The fix: store references (prospect ID, thread ID) in state, not the full objects. Fetch data at node entry time. State should be a control structure, not a data cache.

from langgraph.graph import StateGraph, END
from typing import TypedDict, Annotated
from langgraph.graph.message import add_messages

class AgentState(TypedDict):
    prospect_id: str
    thread_id: str
    messages: Annotated[list, add_messages]
    action_queue: list[str]
    last_tool_result: dict | None
    human_review_required: bool

graph = StateGraph(AgentState)
graph.add_node("enrich", enrich_prospect)
graph.add_node("draft_email", draft_email_node)
graph.add_node("review_gate", human_review_node)
graph.add_conditional_edges("enrich", route_after_enrich, {
    "draft": "draft_email",
    "review": "review_gate",
    "end": END,
})

AWS Bedrock + Guardrails Integration

We run Claude Sonnet 4.6 via AWS Bedrock, authenticated with IRSA (IAM Roles for Service Accounts) in Kubernetes — no static credentials, role assumption per pod. The Terraform module for this took about a day to get right but pays dividends in security.
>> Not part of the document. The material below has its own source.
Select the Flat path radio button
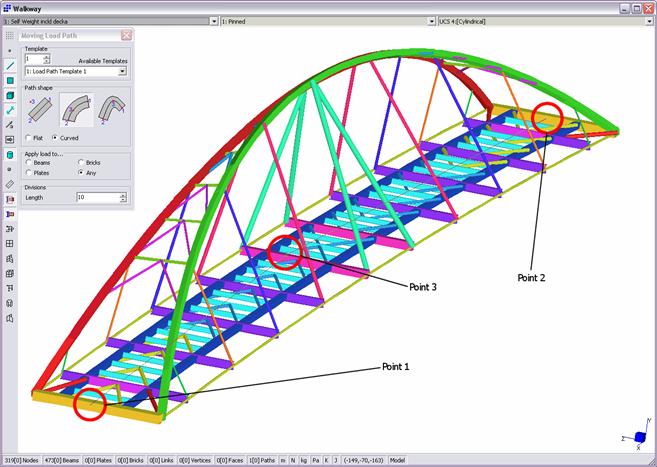The image size is (657, 467). (x=30, y=137)
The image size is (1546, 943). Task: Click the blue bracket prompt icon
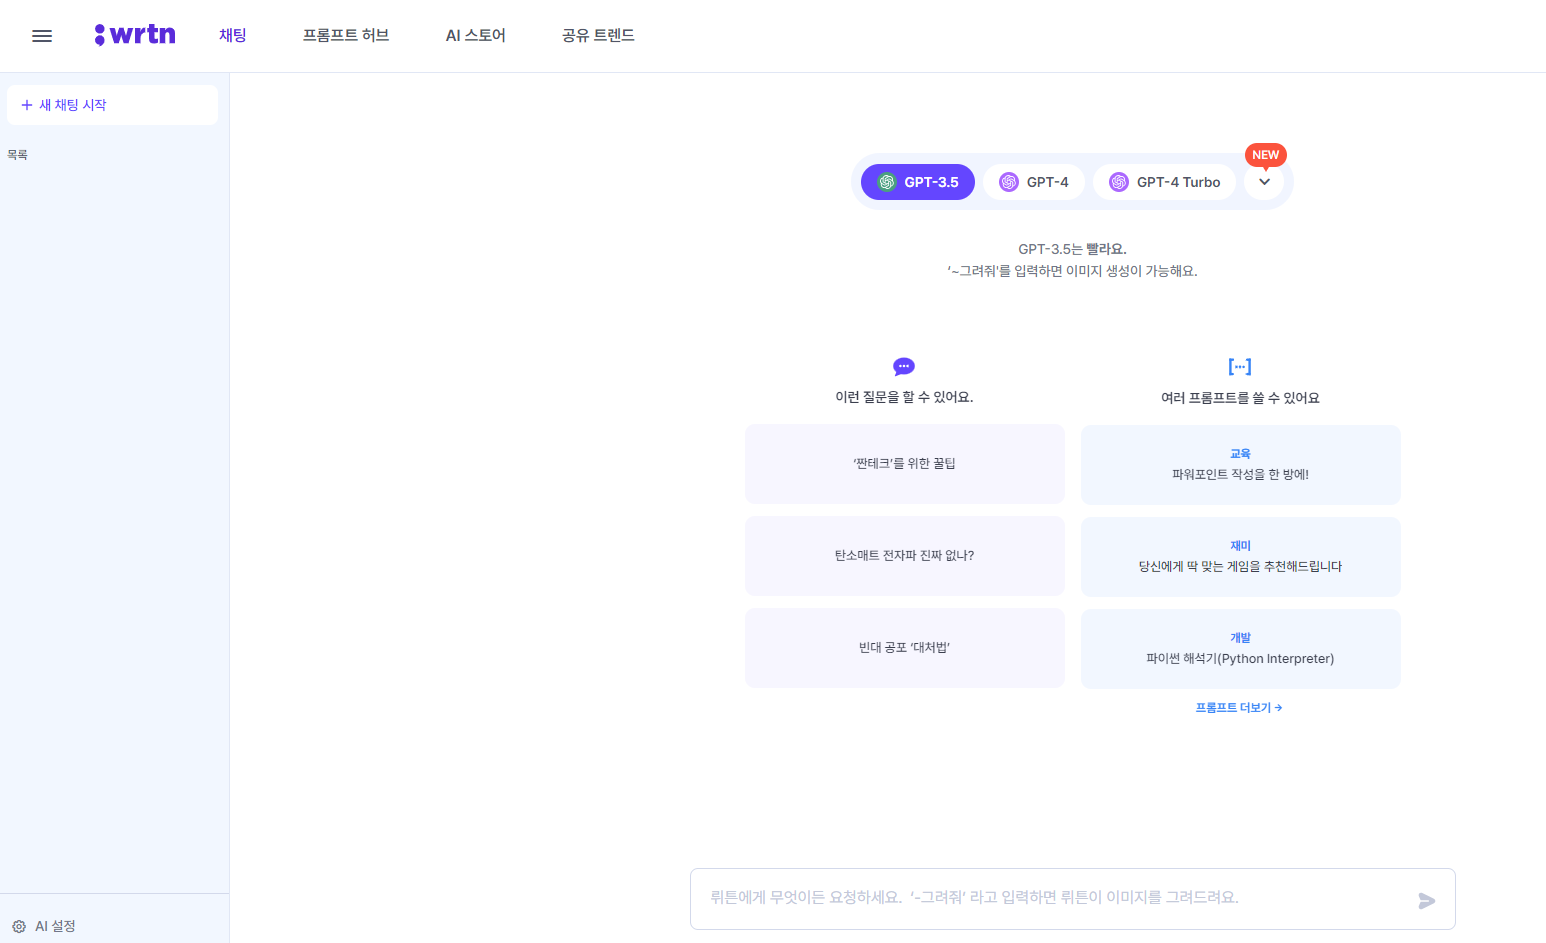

Guardrails were a requirement from day one. We configured: content filters for harmful output, denied topics (we don't want the agent discussing competitor pricing), and PII redaction on the way out. The tricky part is Guardrails add ~200-400ms latency per call. Design your timeout budgets accordingly.

from langchain_aws import ChatBedrock

llm = ChatBedrock(
    model_id="anthropic.claude-sonnet-4-6",
    region_name="us-east-1",
    model_kwargs={"temperature": 0.3, "max_tokens": 2048},
    guardrail_config={
        "guardrailIdentifier": "your-guardrail-id",
        "guardrailVersion": "DRAFT",
        "trace": "enabled",
    },
)

LangSmith: Observability Is Not Optional

We track every agent run in LangSmith with structured metadata: prospect ID, campaign ID, model version, cost per run. After three months of production traffic, this data is how we tune the system — not intuition.

Concrete example: we noticed a specific tool (Apollo enrichment) had a 15% timeout rate during peak hours. Without LangSmith traces, we would have seen "agent failed" in logs. With it, we saw exactly which node, which API call, and the exact payload. Fixed in an afternoon.

We also log to ELK for cost aggregation across campaigns. LangSmith gives per-run granularity; ELK gives weekly cost dashboards. Both are necessary — they answer different questions.

Real Failure Modes I Hit in Production

1. Tool Call Loops

The agent would enter a loop: call tool A → get ambiguous result → call tool A again → same result → repeat. LangGraph doesn't stop this automatically. Fix: add a tool_call_count field to state and add a max-iterations guard at the router node.

2. State Blowup on Long Threads

Conversation history in state grows unboundedly by default with add_messages. For a sales agent with 20+ back-and-forth turns, this blows up context windows and costs money. Fix: implement a trim_messages step that keeps the last N messages plus a compressed summary of earlier context.

3. Bedrock Rate Limits Under Campaign Load

Running email generation for 5,000 prospects in a campaign window hit Bedrock's TPM limits hard. We added exponential backoff with jitter at the node level and batched workflows with a semaphore. Also: enable Bedrock Provisioned Throughput for predictable capacity if you run campaigns at scale.

When NOT to Use LangGraph

LangGraph is overkill for simple, linear chains. If your workflow is: call LLM → parse output → return result, use plain LangChain or just call the Bedrock API directly. LangGraph's value shows up when you have branching, loops, human-in-the-loop gates, or long-running workflows with state persistence needs.

Also: if your team isn't already familiar with graph-based thinking, the learning curve is real. We spent the first two weeks mostly arguing about state schema design. Budget for that.

Takeaways

LangGraph in production is a different beast from LangGraph in tutorials. The wins are real — clean conditional routing, checkpointing, LangSmith observability — but the gotchas (state bloat, tool loops, rate limits) will find you quickly if you don't design for them upfront. Build observability in from day one, keep state lean, and set explicit failure boundaries. Everything else you can iterate on.